Expression pattern of genes belonging to early expressed toxin biosynthetic cluster (EETBC) in Monilinia laxa ML8L during infection of mature nectarine. Y-axis indicates the mean raw read counts of M. laxa EETBC transcripts in inoculated samples (12 samples) from RNA-seq output in the time point (6, 14, 24, and 48 h). The mean represents the three biological replicates per time point taken for analysis. The bars with an asterisk at 6 hpi are significant with respect to the rest of the times for each gene.

FIGURE 3

Conservation of early expressed toxin biosynthetic cluster (EETBC) and their genes with functionally characterized homologs.

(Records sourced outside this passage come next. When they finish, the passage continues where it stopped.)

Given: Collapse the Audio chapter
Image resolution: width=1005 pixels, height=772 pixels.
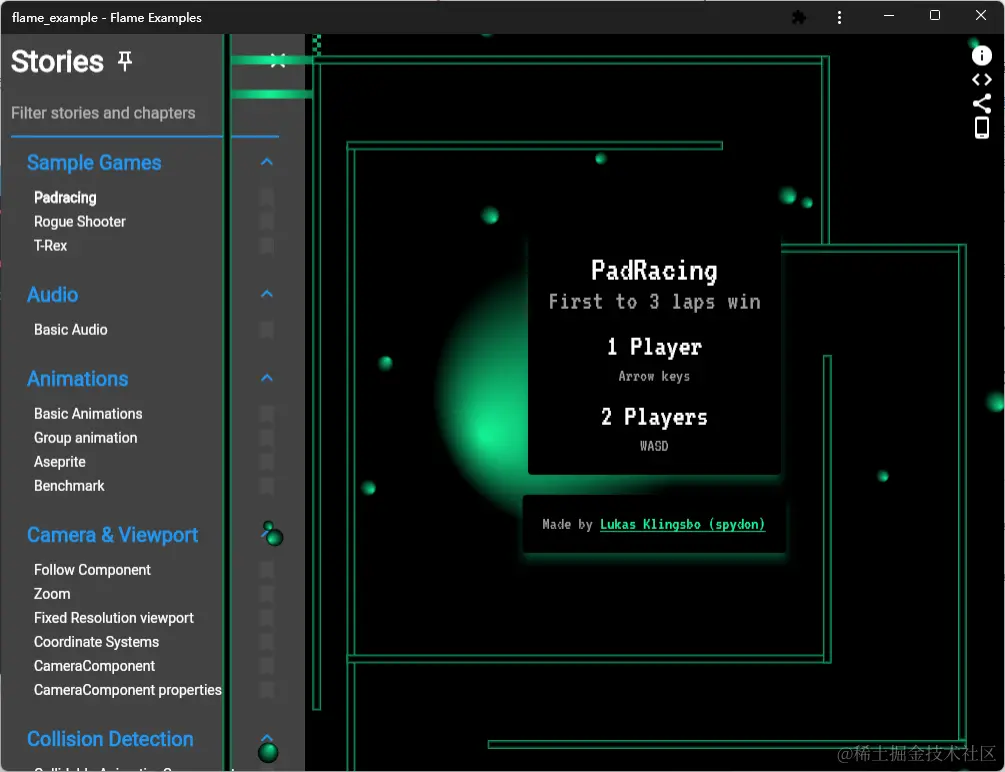Looking at the screenshot, I should tap(267, 294).
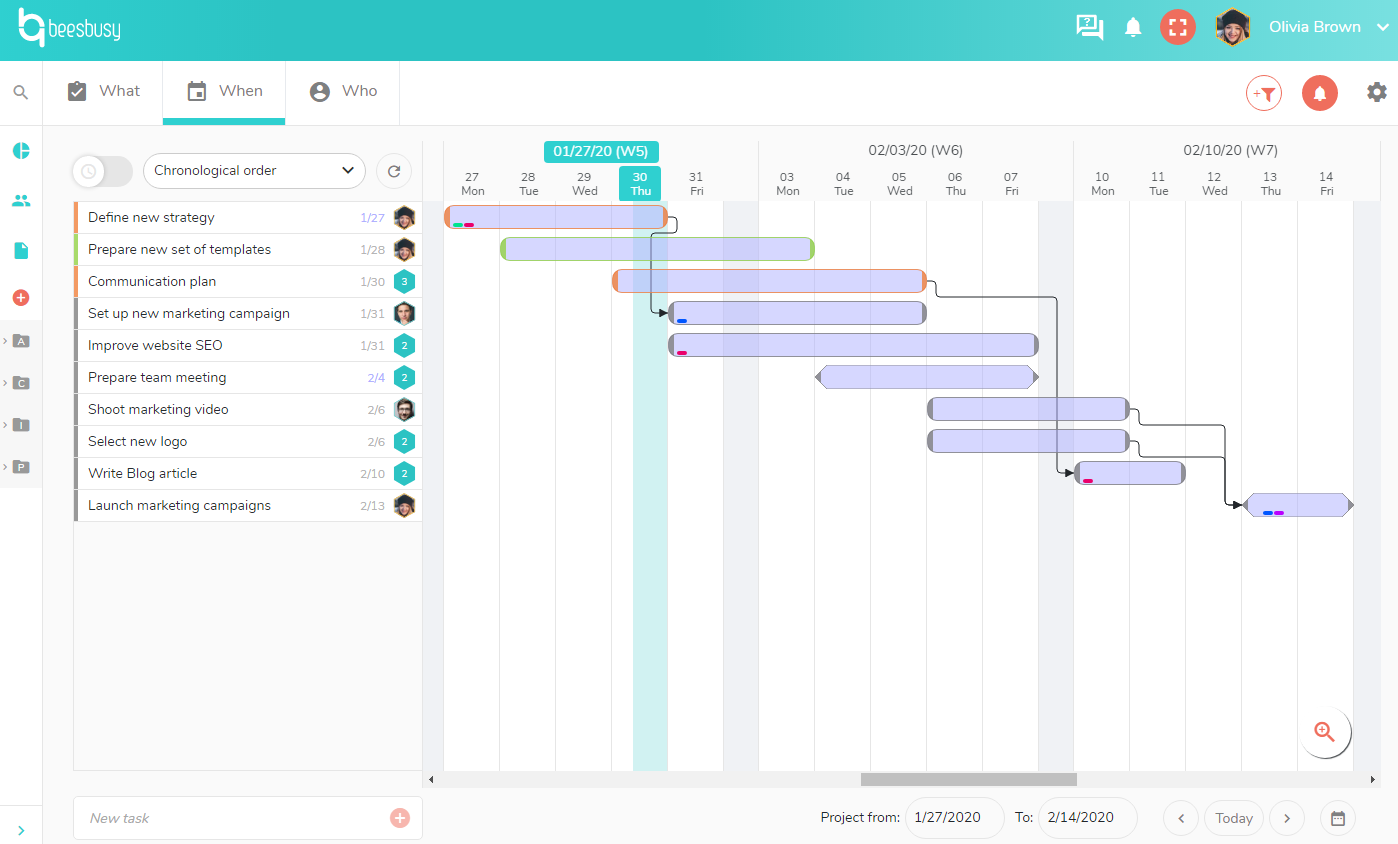Click the horizontal scrollbar thumb of the Gantt chart
Screen dimensions: 1398x844
[969, 779]
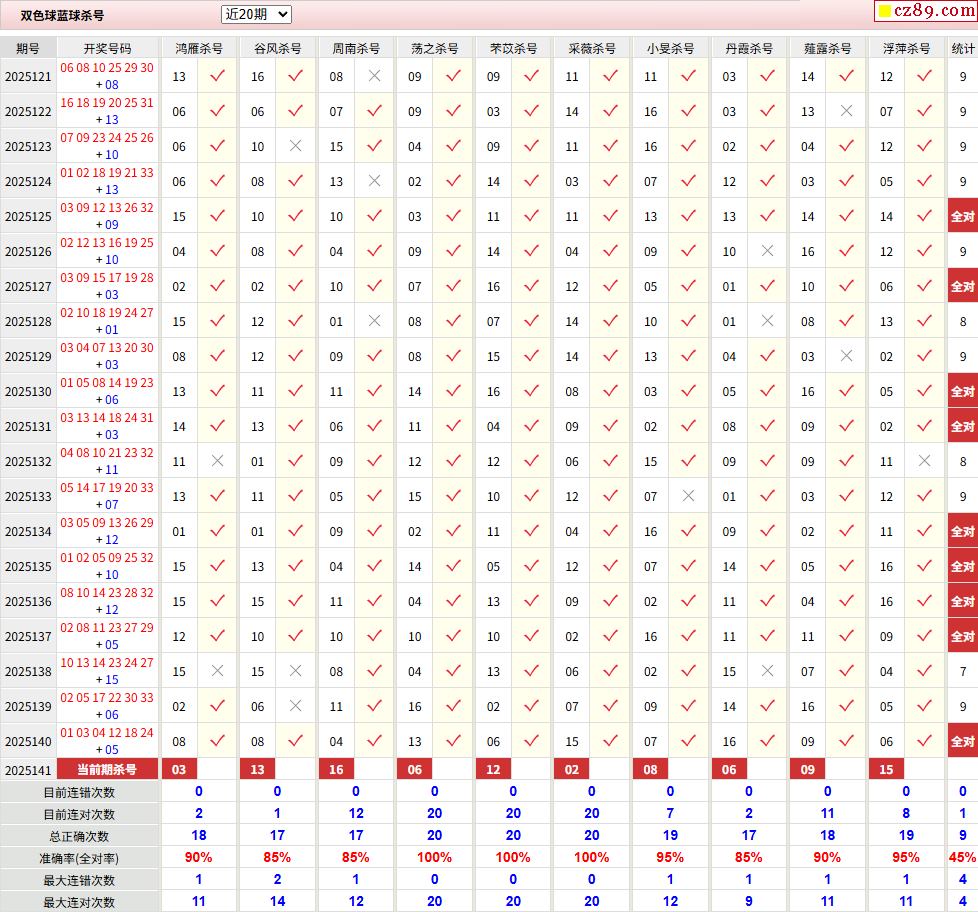
Task: Click the checkmark for 浮萍杀号 in row 2025140
Action: (925, 741)
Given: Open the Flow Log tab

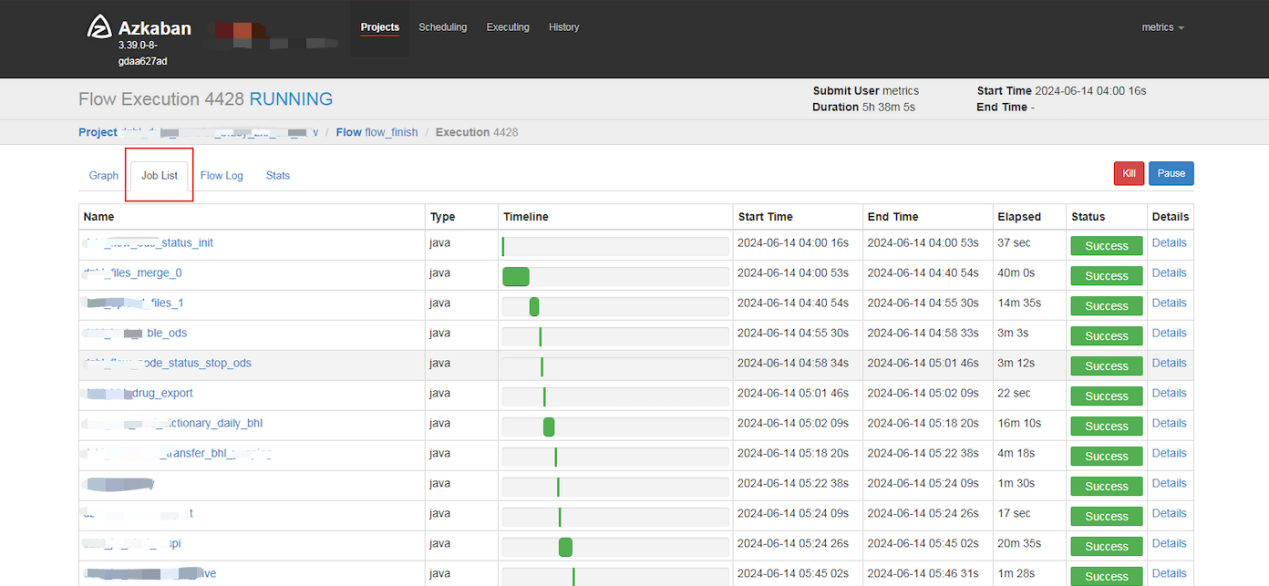Looking at the screenshot, I should (x=222, y=175).

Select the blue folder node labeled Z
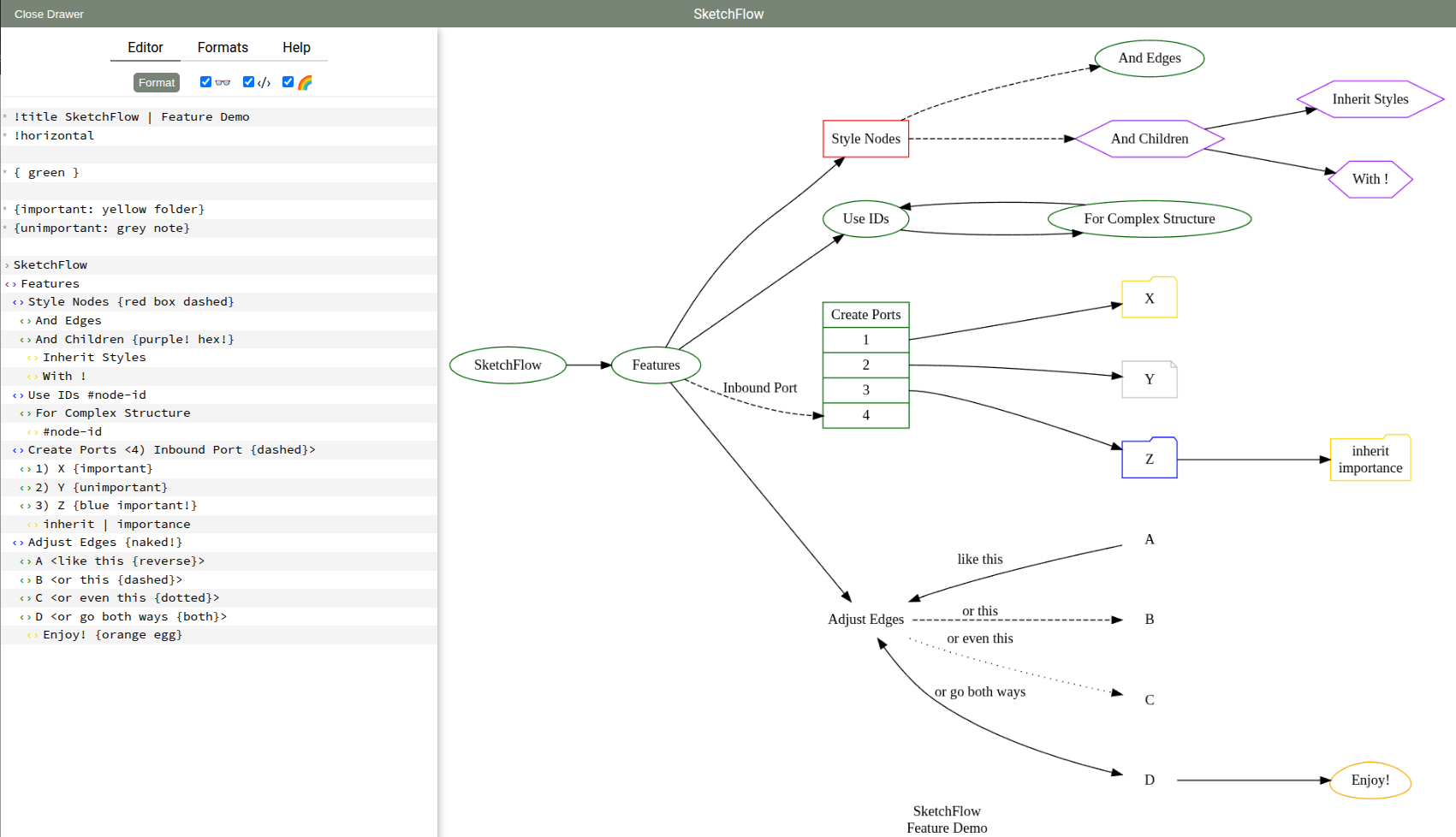[x=1149, y=459]
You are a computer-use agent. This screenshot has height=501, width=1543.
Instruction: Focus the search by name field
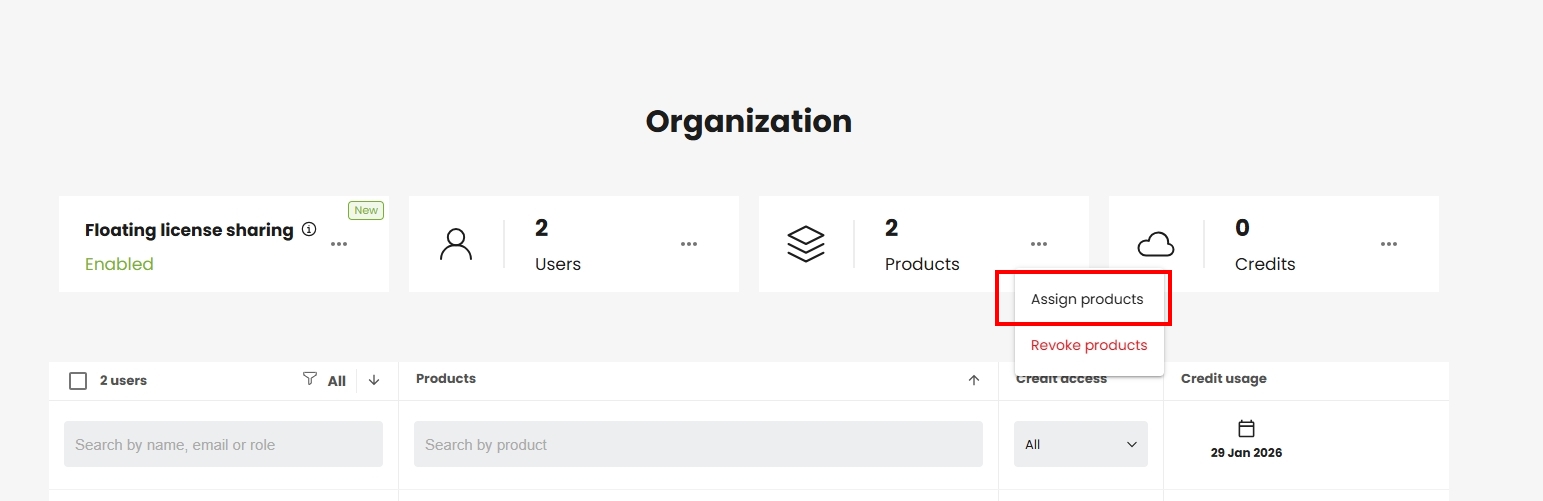tap(223, 444)
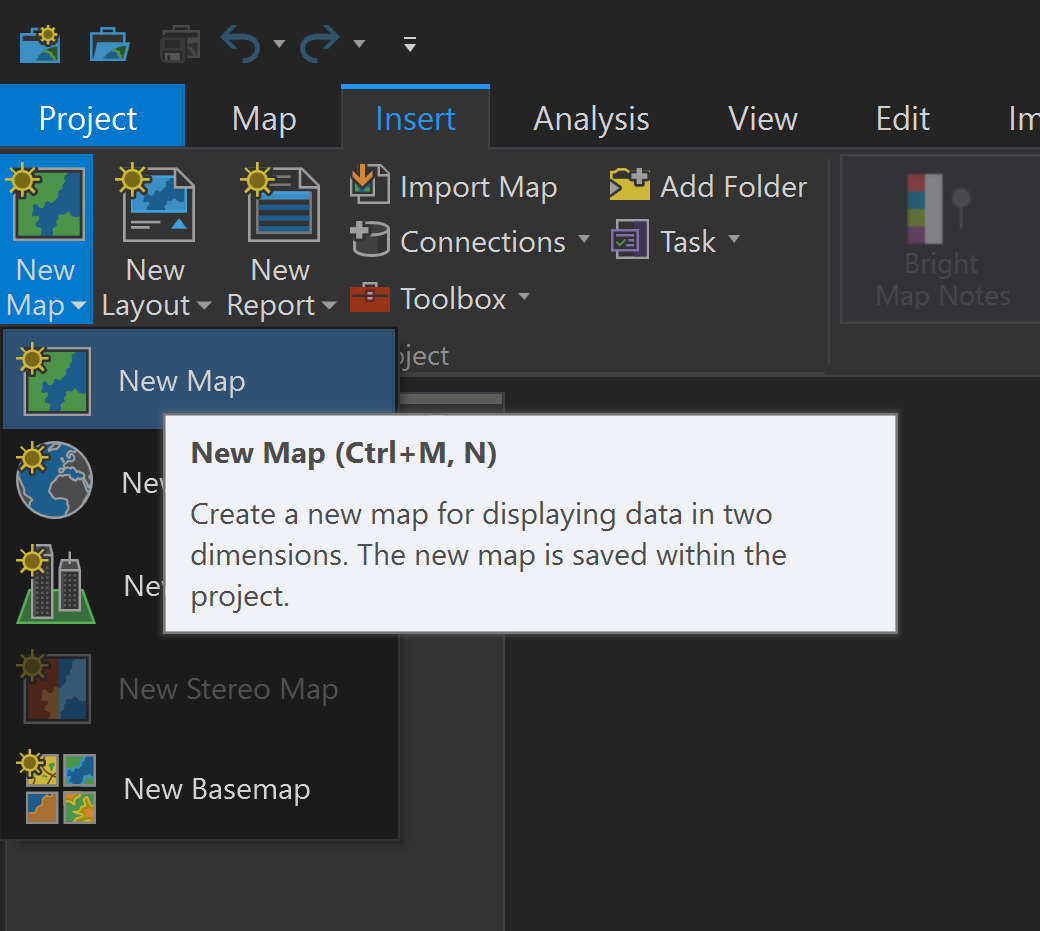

The genes are those characterized in the Monilinia laxa (ML8L), M. fructigena (gena6), M. fructicola (CPMC6), Botrytis cinerea (Bc05.10), and Sclerotinia sclerotiorum (Ss1980 UF-70) cluster. AntiSMASH used a published database that does not distinguish between full coding sequences and single exons. The shading delimits those genes (indicated as CDS or exons) belonging to the EETB cluster. The colors of the genes are displayed as antiSMASH automatically does. Those genes that are of interest for this work are labeled.

FIGURE 4

Structure of non-ribosomal peptide-synthetase (NRPS) domains in Monilinia laxa ML8L (Monilinia__061040), Botrytis cinerea Bc05.10 [BCIN_12g04980 (Bcnrps1)], and Sclerotinia sclerotiorum Ss1880 UF-70 (sscle_10g078260). AMP-binding enzyme (PF00501: AMP-binding), condensation domain (PF00668: Condensation), phosphopantetheine attachment site (PF00550: PP-binding) predicted by InterPro Scan.

FIGURE 5

Differential expression of genes coding for early expressed toxin biosynthetic cluster (EETBC). Relative amounts of transcripts for six individual EETBC genes in Monilinia laxa ML8L (A) and ML5L (B). The amounts of transcripts for each gene at different time points were compared that at 0 hpi_fruit and with histone at the same incubation time [hours post-inoculation (hpi)], using the comparative cycle threshold (C_T) method (2^–ΔΔCt). Indicated values are the means of triplicates and standard deviations. Each time point represents the mean (n = 3) and letters denote significant differences for each gene according to the analysis of variance (ANOVA) and Tukey’s Test. See text for further details about 0h_conidia and 0h_fruit samples.

FIGURE 6

Sequence changes in the early expressed toxin biosynthetic cluster (EETBC) genes of strain Monilinia laxa ML5L compared to ML8L (visualized with IGV).

FIGURE 7

Relative amounts of transcripts for non-ribosomal peptide synthetases enzyme (NRPS) in Monilinia laxa ML8L (A,B) and ML5L (C,D) in different liquid media [peach extract and minimal medium (MM)]. The amounts of transcripts for each gene at different time points were compared that at 0 hpi_conidia and with histone at the same incubation time [hours post-inoculation (hpi)], using the comparative cycle threshold (C_T) method (2^–ΔΔCt). Indicated values are the means of triplicates and standard deviations. Each time point represents the mean and vertical bars indicate the standard deviation of the mean (n = 3) and letters denote significant differences according to the analysis of variance (ANOVA) and Kruskal–Wallis Test.